Il problema dell'evasione fiscale è un argomento importante e di grande attualità nel dibattito politico del nostro paese, per via dei suoi molteplici effetti
negativi sull'economia.
Le posizioni per quanto
riguarda le contromisure sono le più varie, ma si possono sintetizzare
essenzialmente nelle seguenti due, peraltro, estremamente contrapposte.
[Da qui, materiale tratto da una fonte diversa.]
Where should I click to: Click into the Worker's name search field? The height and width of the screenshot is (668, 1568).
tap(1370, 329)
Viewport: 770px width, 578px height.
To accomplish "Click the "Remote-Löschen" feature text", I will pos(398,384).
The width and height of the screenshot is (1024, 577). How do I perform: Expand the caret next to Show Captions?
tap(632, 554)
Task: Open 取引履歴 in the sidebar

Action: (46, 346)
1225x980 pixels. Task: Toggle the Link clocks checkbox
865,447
La prima è quella secondo la quale si dovrebbe fare in modo che tutti paghino le tasse per, poi, vedersele ridotte, ovvero quando l'evasione sarà sconfitta, o perlomeno diminuita, le
tasse potranno essere ridimensionate per tutti e, qundi, solamente a posteriori. I sostenitori di questa posizione ritengono, pertanto, che un
maggiore impegno sia necessario da parte dello Stato nel colpire gli
evasori fiscali aumentando la vigilanza e il controllo e inasprendo l'ammenda
pecuniaria per gli evasori scoperti, come misura deterrente e
repressiva.
L'altra è quella secondo la quale si dovrebbero pagare meno tasse per fare in modo che tutti le paghino, ovvero un modo per contrastare l'evasione fiscale sarebbe proprio quello di abbassare le aliquote a priori. In questo modo si otterrebbe un ampliamento della base imponibile, poiché i contribuenti, trovandosi a dover pagare tasse ridotte, sarebbero meno invogliati a correre rischi relativi ad accertamenti fiscali o sanzioni pecuniarie, ma stimolati a versare all'Erario.
Orbene, dato per scontato che entrambi i metodi non sono idonei a far recuperare, in maniera certa e determinata, le tasse evase, non vi è dubbio che solo il secondo possa favorire una veloce ripresa economica, ovviamente attraverso la predisposizione di un'idonea legislazione che, oltre ad obbligare al rilascio della documentazione fiscale, garantisca la certezza delle pene che, in ogni caso, non devono essere commisurate alla gravità della violazione commessa.